There are so many places in the world that I want to visit, I wonder how I will ever have the time, let alone the funds! It can be a disparaging thought when choosing the next place to explore. Do I want a winter vacation or a summer holiday (I will pick summer every time), do I want to relax or do I want to jump out of a plane, do I want to dance all night long or curl up by a fire with a good book? Choosing a new place to visit is a task in its self. Today, I am not dreaming about an unknown shore or a lonely mountain peak, but about a place I have already been, a place that I have sworn I will make it back to, a place that completely satisfied my desire for sunshine and adventure. On this Wanderlust Wednesday I am dreaming about heading back to Langkawi, Malaysia.
Why visit Langkawi? Apart from the pristine beaches, crystal clear water and soothing weather. Langkawi is still a relatively untouched must see destination by the backpacking crowd.
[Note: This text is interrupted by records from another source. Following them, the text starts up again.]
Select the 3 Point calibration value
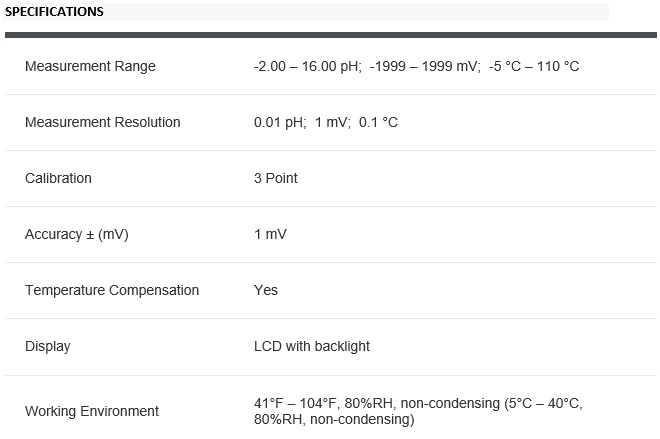Viewport: 660px width, 439px height. [276, 178]
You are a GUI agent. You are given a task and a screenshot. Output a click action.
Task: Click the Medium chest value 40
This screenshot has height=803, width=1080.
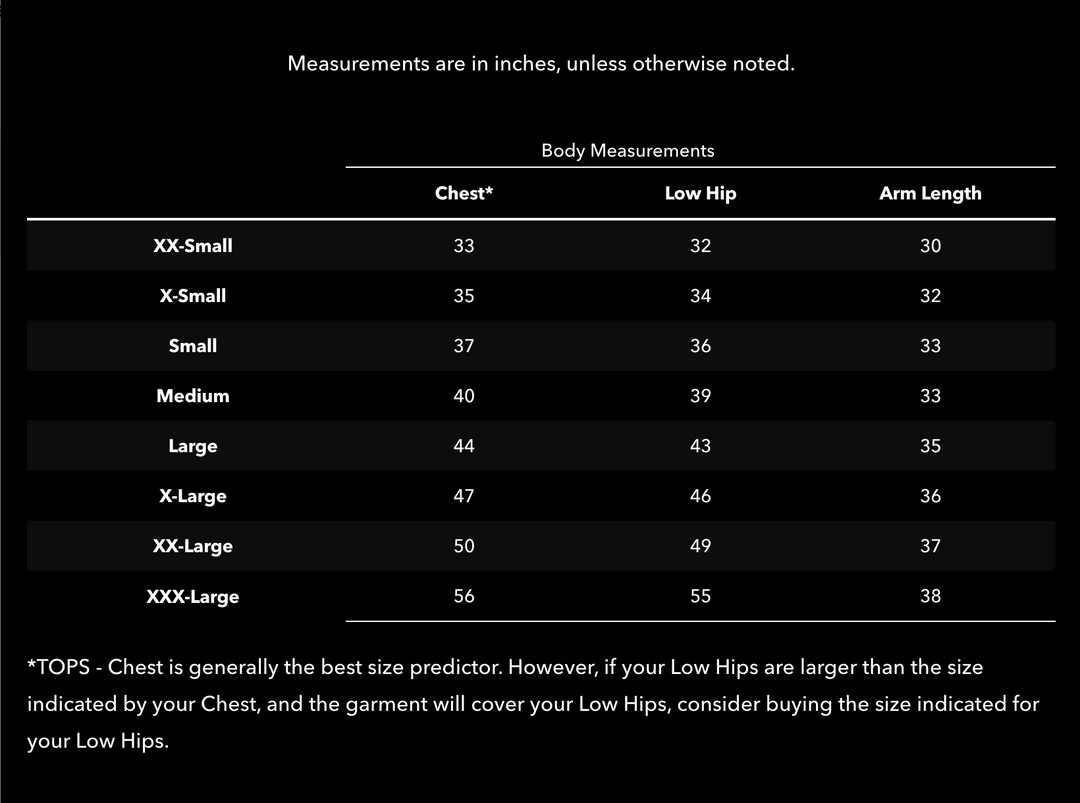[x=464, y=396]

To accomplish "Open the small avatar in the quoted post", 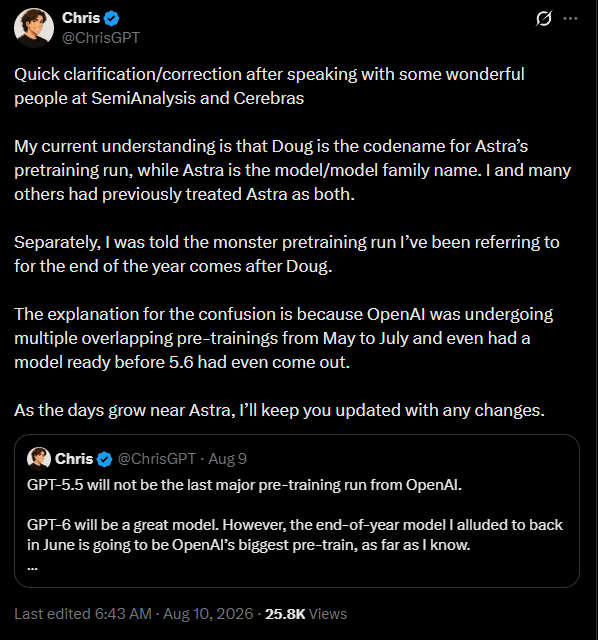I will tap(39, 458).
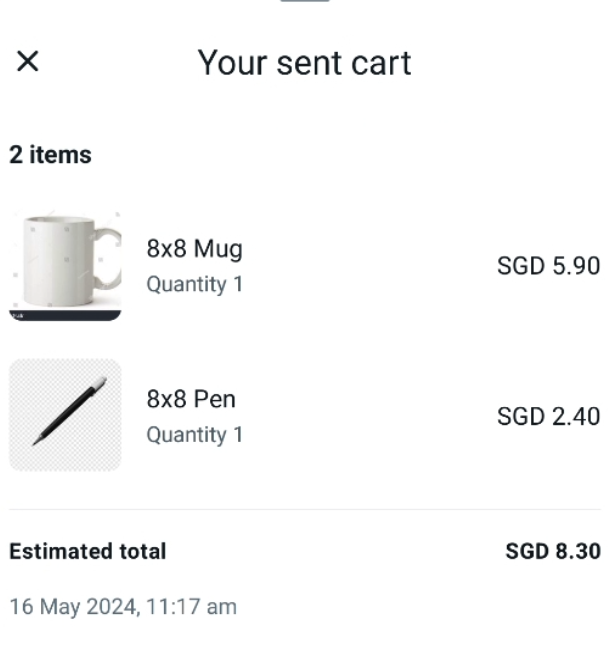Image resolution: width=614 pixels, height=646 pixels.
Task: Click the SGD 2.40 pen price
Action: 548,417
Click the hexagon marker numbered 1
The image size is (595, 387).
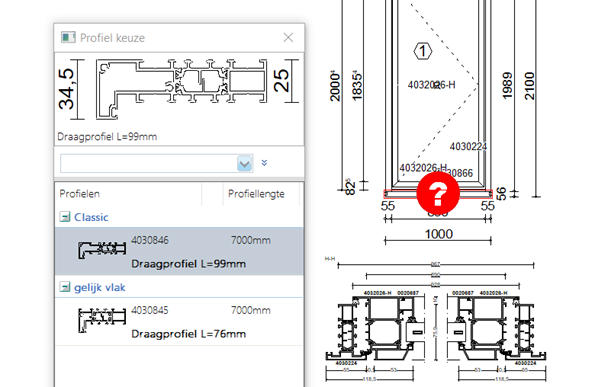[423, 51]
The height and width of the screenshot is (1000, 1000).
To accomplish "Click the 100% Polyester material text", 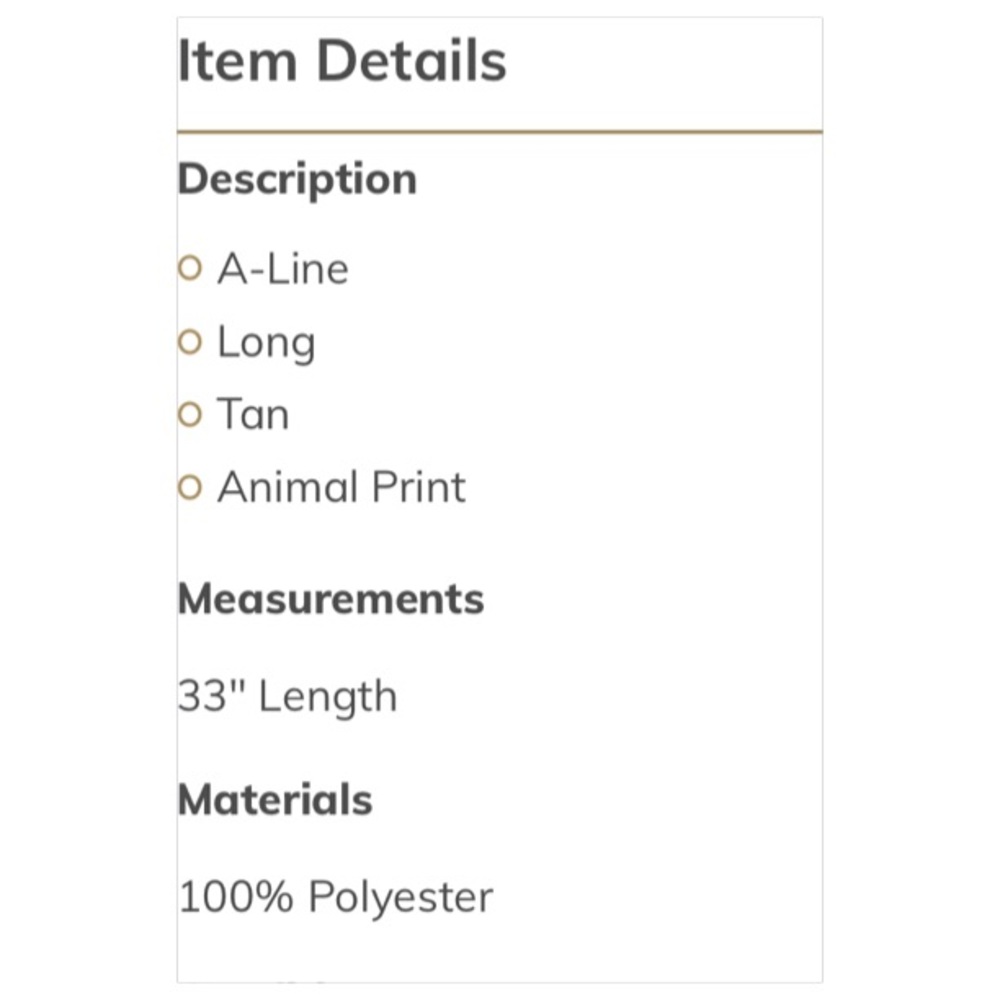I will pyautogui.click(x=335, y=898).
Most backpackers get caught up in the Thai full moon scene and never make it down to this charming archipelago – it may be that they are scared off by the alcohol restrictions. The infrastructure in Malaysia far outstrips several of its neighbours so the streets on Langkawi are well-lit and feel safe. The hotels and hostels are all amazing and still cheaper than you pay across the major touristy parts of Thailand.
Quick facts: Langkawi is a group of over 100 islands off the coast of Malaysia in the Andaman Sea near the Thailand border – the largest and most popular island is Pulau Langkawi. As Malaysia is a predominant Islamic country alcohol can be hard to find, however, on Pulau Langkawi you can purchase duty-free alcohol. The few islands that are populated are generally geared towards tourism, with it being a favourite holiday destination for the Malay.
How to get there:
- Fly – Langkawi has its own airport which you can get connecting flights from Kuala Lumpur or Bangkok
- Ferry – if you are travelling around the main land there are plenty of ferries that go from the main land as well as the neighbouring island of Penang. If you are travelling down from Thailand you can catch one from the Thai town of Satun.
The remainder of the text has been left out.